Des jours de congés pour prendre soin de son animal !

Prendre au sein de son entreprise quelques jours de congés pour accueillir un nouveau chien ou chat, en prendre soin après une intervention vétérinaire éprouvante, ou l’accompagner dans ses derniers moments de vie : c’est possible dans certaines entreprises anglo-saxonnes, d’ailleurs de plus en plus nombreuses !

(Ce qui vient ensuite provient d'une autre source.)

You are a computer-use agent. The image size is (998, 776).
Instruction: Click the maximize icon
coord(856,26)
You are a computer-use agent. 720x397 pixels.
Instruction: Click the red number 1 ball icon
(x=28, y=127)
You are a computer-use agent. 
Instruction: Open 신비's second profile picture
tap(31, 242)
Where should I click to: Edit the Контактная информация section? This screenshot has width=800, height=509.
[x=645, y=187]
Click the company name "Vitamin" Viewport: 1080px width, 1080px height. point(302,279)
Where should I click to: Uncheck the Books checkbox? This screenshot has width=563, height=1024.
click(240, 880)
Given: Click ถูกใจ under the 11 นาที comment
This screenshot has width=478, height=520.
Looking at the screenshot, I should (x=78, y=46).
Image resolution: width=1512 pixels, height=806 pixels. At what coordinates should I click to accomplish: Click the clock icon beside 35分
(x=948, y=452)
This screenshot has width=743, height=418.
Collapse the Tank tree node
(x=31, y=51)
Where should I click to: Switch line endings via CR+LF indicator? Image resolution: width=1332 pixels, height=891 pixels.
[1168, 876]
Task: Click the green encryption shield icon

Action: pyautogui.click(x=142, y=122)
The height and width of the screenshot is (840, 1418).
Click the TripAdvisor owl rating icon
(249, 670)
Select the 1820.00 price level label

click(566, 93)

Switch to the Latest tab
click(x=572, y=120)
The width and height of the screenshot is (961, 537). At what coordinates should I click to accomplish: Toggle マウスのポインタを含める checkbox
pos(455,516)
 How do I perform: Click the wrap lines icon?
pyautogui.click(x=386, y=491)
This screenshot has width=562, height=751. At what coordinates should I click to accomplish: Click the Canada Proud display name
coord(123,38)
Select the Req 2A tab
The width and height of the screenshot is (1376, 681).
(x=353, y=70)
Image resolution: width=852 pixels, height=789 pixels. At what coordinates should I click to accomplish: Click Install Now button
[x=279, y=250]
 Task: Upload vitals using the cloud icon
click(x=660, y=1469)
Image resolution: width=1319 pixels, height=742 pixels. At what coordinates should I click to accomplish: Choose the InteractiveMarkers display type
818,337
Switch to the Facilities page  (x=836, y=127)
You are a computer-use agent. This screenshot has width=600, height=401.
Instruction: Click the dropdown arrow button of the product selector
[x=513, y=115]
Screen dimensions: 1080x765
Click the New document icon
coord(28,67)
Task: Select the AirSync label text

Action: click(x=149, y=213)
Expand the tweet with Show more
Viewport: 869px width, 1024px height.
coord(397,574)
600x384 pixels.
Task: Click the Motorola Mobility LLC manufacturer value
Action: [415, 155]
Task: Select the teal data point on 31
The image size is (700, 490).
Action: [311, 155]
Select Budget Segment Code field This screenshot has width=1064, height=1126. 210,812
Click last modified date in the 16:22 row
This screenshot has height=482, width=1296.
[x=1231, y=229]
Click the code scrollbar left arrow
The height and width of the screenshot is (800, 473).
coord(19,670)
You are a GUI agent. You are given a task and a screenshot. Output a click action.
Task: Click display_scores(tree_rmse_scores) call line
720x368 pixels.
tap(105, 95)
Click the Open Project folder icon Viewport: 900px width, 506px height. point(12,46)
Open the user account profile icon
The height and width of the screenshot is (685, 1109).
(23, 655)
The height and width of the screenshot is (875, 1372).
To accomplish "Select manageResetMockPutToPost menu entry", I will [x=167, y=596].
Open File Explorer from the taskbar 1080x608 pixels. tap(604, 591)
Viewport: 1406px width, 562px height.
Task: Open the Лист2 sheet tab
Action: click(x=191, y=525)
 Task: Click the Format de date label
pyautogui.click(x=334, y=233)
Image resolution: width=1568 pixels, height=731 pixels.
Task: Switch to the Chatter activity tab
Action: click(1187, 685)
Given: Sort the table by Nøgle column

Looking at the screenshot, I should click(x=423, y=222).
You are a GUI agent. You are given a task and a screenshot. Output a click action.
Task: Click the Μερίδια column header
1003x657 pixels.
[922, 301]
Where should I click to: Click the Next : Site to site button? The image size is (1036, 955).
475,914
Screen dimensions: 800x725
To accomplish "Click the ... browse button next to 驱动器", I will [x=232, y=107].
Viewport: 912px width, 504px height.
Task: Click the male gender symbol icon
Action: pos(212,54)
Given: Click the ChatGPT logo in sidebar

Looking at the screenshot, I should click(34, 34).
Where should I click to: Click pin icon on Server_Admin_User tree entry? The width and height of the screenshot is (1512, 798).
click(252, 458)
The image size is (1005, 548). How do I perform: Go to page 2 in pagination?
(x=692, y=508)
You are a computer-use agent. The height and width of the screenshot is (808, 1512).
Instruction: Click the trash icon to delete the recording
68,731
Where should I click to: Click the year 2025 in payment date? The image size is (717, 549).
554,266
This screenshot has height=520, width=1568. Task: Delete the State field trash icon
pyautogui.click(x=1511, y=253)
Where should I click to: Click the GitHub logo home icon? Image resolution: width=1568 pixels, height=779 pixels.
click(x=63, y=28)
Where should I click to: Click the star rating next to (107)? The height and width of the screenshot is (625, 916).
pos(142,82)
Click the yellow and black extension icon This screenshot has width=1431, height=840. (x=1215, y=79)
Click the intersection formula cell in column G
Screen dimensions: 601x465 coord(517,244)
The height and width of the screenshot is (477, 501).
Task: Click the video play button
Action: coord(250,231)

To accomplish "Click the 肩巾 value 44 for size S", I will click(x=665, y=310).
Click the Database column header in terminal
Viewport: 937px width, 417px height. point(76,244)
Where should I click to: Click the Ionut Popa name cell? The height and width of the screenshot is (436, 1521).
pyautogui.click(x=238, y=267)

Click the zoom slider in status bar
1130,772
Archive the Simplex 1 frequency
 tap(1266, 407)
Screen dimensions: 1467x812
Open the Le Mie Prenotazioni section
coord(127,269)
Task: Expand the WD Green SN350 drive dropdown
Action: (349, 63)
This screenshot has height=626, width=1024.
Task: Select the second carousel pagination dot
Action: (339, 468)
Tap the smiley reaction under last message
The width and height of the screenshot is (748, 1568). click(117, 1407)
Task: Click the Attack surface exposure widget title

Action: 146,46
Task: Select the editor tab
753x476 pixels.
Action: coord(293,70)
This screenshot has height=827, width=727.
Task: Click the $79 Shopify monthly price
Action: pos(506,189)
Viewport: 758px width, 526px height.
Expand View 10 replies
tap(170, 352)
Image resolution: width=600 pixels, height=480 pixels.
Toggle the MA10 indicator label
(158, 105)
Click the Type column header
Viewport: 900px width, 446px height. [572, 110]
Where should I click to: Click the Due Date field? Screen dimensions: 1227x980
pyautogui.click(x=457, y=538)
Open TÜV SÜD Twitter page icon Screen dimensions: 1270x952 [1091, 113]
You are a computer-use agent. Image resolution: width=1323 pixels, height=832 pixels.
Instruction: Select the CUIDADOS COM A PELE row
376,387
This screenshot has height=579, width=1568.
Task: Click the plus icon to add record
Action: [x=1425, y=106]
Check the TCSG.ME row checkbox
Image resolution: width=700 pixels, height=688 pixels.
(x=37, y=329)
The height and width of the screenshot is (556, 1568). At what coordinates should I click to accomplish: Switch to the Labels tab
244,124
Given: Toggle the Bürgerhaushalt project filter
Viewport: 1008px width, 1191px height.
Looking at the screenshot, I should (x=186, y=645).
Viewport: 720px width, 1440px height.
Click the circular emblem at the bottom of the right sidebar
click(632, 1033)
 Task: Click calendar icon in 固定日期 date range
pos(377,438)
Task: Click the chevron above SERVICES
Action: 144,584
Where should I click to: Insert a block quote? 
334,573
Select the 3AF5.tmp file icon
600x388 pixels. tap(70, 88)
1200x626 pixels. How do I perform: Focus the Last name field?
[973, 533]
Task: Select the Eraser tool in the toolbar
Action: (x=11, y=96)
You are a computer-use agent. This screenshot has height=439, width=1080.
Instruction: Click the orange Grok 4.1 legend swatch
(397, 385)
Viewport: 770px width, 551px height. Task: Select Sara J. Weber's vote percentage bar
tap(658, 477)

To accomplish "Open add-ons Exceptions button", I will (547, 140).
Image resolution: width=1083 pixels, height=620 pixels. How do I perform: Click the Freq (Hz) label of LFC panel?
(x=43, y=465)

Nos animaux de compagnie prenant une part de plus en plus importante au sein de la famille, certains patrons ont considéré qu’il fallait accorder aux salariés un droit spécifique les concernant. Une idée plus que pet-friendly ! Ce congé de « patte-ernité » (jeu de mot quasi intraduisible avec le mot anglais paw-ternity !) permet donc de poser quelques heures, quelques jours voire quelques mois, selon la situation et les besoins de l’animal.

Congés de paw-ternity

Greg Buchanan dirige une petite entreprise d’assistance technique à Manchester, en Grande-Bretagne. Outre les traditionnels congés de maternité et de paternité, il a été l’un des premiers à mettre en place le congé de « patte-ernité », une mesure utile selon lui puisque près de 60% des Anglais possèdent un animal de compagnie :

« Dans notre pays, on aime beaucoup nos animaux. J’ai moi-même deux chiens aujourd’hui. J’ai accueilli il y a quelques temps un chiot adopté en refuge. Je me suis très vite rendu compte qu’il fallait que je sois auprès de lui pour que son arrivée et que ses rapports avec mes autres chiens se passent bien. Alors j’ai pris une semaine de congés pour lui donner ses premières leçons d’éducation. Je crois que cela l’a bien aidé.«

C’est cette expérience personnelle qui a motivé Greg Buchanan à généraliser ce type de congé dans son entreprise. Ainsi, un de ses ingénieurs a pris 4 jours de congés pour s’occuper de son nouveau chien, récemment adopté :

« Un membre de sa famille est décédé soudainement, et il a pris son chien chez lui. Comme il est évident que les chiens, dans de telles situations, peuvent souffrir d’anxiété de séparation et stresser face à un nouvel environnement, il a pris le temps nécessaire pour qu’il s’habitue doucement. Nous étudions les demandes au cas par cas. Si l’un de mes employés me demande un congé pour son poisson rouge… Je n’accepterai sans doute pas !«

Alors certes, si de nombreux salariés prennent un tel congé, cela peut réduire les effectifs quelques temps. Mais Greg Buchanan parie plutôt sur le bon moral que cela donnera à ses équipes et le regain de motivation à mieux travailler, ce qui à terme ne peut être que bénéfique pour l’employeur.